---------- ENTRIES PROVIDED

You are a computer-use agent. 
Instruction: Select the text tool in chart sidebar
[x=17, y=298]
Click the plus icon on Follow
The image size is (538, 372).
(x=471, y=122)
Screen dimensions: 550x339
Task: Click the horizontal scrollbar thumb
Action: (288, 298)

--------------------

> [WHAT NEEDS TO BE DONE]: Print each line of the data above verbatim, with no alterations.

> [RESULT OF THIS TASK]:
You are a computer-use agent. 
Instruction: Select the text tool in chart sidebar
[x=17, y=298]
Click the plus icon on Follow
The image size is (538, 372).
(x=471, y=122)
Screen dimensions: 550x339
Task: Click the horizontal scrollbar thumb
Action: (288, 298)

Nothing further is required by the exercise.